> [Exercise requirements]: Render the data below as a JSON array of strings, with one string for each line and any blank lines left out.

> [Target location records]:
::::::

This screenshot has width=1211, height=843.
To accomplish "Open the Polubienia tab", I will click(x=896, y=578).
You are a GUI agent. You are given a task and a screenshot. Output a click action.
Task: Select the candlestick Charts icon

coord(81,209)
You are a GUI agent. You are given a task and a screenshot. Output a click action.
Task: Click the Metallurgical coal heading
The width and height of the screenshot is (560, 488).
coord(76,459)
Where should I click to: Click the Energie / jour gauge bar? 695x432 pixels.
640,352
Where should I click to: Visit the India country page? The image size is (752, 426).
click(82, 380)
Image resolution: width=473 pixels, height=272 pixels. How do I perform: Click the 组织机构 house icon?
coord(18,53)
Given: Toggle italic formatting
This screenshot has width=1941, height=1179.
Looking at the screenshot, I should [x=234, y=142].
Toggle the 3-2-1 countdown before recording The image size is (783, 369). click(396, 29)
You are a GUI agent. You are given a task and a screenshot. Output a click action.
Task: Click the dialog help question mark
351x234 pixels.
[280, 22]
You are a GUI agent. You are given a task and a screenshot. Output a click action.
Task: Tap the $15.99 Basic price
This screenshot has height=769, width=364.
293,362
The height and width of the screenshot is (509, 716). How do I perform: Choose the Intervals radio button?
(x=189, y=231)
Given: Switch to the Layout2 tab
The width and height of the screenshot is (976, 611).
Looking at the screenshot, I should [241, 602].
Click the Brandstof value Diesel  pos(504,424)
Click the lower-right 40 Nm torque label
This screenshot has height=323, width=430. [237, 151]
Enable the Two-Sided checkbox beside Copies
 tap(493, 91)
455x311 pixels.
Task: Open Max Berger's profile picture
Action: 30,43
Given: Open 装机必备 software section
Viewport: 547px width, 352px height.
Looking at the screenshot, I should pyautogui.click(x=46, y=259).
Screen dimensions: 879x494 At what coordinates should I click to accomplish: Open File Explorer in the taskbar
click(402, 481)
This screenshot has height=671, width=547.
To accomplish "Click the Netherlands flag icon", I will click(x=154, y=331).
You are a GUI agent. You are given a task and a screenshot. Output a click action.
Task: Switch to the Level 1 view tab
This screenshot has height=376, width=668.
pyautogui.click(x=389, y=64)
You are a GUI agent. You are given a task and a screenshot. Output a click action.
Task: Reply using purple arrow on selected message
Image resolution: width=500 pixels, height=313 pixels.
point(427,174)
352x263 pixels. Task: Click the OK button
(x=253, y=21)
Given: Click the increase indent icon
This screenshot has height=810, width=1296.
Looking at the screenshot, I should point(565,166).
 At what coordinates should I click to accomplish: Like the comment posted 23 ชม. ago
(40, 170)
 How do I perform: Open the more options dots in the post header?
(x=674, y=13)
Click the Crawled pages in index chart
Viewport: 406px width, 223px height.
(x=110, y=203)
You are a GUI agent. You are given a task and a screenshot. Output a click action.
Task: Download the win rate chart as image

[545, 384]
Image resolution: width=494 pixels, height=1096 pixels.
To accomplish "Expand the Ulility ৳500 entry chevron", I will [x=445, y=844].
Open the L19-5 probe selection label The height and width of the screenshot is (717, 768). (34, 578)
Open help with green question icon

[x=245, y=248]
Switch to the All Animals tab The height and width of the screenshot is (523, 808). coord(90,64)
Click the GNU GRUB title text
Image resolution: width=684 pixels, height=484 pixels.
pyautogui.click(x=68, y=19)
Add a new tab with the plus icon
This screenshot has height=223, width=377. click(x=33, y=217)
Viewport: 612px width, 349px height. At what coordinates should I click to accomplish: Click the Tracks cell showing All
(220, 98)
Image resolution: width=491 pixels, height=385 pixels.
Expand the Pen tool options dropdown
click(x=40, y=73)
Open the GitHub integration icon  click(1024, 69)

::::::

> [Finished answer]:
[
  "This screenshot has width=1211, height=843.",
  "To accomplish \"Open the Polubienia tab\", I will click(x=896, y=578).",
  "You are a GUI agent. You are given a task and a screenshot. Output a click action.",
  "Task: Select the candlestick Charts icon",
  "coord(81,209)",
  "You are a GUI agent. You are given a task and a screenshot. Output a click action.",
  "Task: Click the Metallurgical coal heading",
  "The width and height of the screenshot is (560, 488).",
  "coord(76,459)",
  "Where should I click to: Click the Energie / jour gauge bar? 695x432 pixels.",
  "640,352",
  "Where should I click to: Visit the India country page? The image size is (752, 426).",
  "click(82, 380)",
  "Image resolution: width=473 pixels, height=272 pixels. How do I perform: Click the 组织机构 house icon?",
  "coord(18,53)",
  "Given: Toggle italic formatting",
  "This screenshot has width=1941, height=1179.",
  "Looking at the screenshot, I should [x=234, y=142].",
  "Toggle the 3-2-1 countdown before recording The image size is (783, 369). click(396, 29)",
  "You are a GUI agent. You are given a task and a screenshot. Output a click action.",
  "Task: Click the dialog help question mark",
  "351x234 pixels.",
  "[280, 22]",
  "You are a GUI agent. You are given a task and a screenshot. Output a click action.",
  "Task: Tap the $15.99 Basic price",
  "This screenshot has height=769, width=364.",
  "293,362",
  "The height and width of the screenshot is (509, 716). How do I perform: Choose the Intervals radio button?",
  "(x=189, y=231)",
  "Given: Switch to the Layout2 tab",
  "The width and height of the screenshot is (976, 611).",
  "Looking at the screenshot, I should [241, 602].",
  "Click the Brandstof value Diesel  pos(504,424)",
  "Click the lower-right 40 Nm torque label",
  "This screenshot has height=323, width=430. [237, 151]",
  "Enable the Two-Sided checkbox beside Copies",
  " tap(493, 91)",
  "455x311 pixels.",
  "Task: Open Max Berger's profile picture",
  "Action: 30,43",
  "Given: Open 装机必备 software section",
  "Viewport: 547px width, 352px height.",
  "Looking at the screenshot, I should pyautogui.click(x=46, y=259).",
  "Screen dimensions: 879x494 At what coordinates should I click to accomplish: Open File Explorer in the taskbar",
  "click(402, 481)",
  "This screenshot has height=671, width=547.",
  "To accomplish \"Click the Netherlands flag icon\", I will click(x=154, y=331).",
  "You are a GUI agent. You are given a task and a screenshot. Output a click action.",
  "Task: Switch to the Level 1 view tab",
  "This screenshot has height=376, width=668.",
  "pyautogui.click(x=389, y=64)",
  "You are a GUI agent. You are given a task and a screenshot. Output a click action.",
  "Task: Reply using purple arrow on selected message",
  "Image resolution: width=500 pixels, height=313 pixels.",
  "point(427,174)",
  "352x263 pixels. Task: Click the OK button",
  "(x=253, y=21)",
  "Given: Click the increase indent icon",
  "This screenshot has height=810, width=1296.",
  "Looking at the screenshot, I should point(565,166).",
  " At what coordinates should I click to accomplish: Like the comment posted 23 ชม. ago",
  "(40, 170)",
  " How do I perform: Open the more options dots in the post header?",
  "(x=674, y=13)",
  "Click the Crawled pages in index chart",
  "Viewport: 406px width, 223px height.",
  "(x=110, y=203)",
  "You are a GUI agent. You are given a task and a screenshot. Output a click action.",
  "Task: Download the win rate chart as image",
  "[545, 384]",
  "Image resolution: width=494 pixels, height=1096 pixels.",
  "To accomplish \"Expand the Ulility ৳500 entry chevron\", I will [x=445, y=844].",
  "Open the L19-5 probe selection label The height and width of the screenshot is (717, 768). (34, 578)",
  "Open help with green question icon",
  "[x=245, y=248]",
  "Switch to the All Animals tab The height and width of the screenshot is (523, 808). coord(90,64)",
  "Click the GNU GRUB title text",
  "Image resolution: width=684 pixels, height=484 pixels.",
  "pyautogui.click(x=68, y=19)",
  "Add a new tab with the plus icon",
  "This screenshot has height=223, width=377. click(x=33, y=217)",
  "Viewport: 612px width, 349px height. At what coordinates should I click to accomplish: Click the Tracks cell showing All",
  "(220, 98)",
  "Image resolution: width=491 pixels, height=385 pixels.",
  "Expand the Pen tool options dropdown",
  "click(x=40, y=73)",
  "Open the GitHub integration icon  click(1024, 69)"
]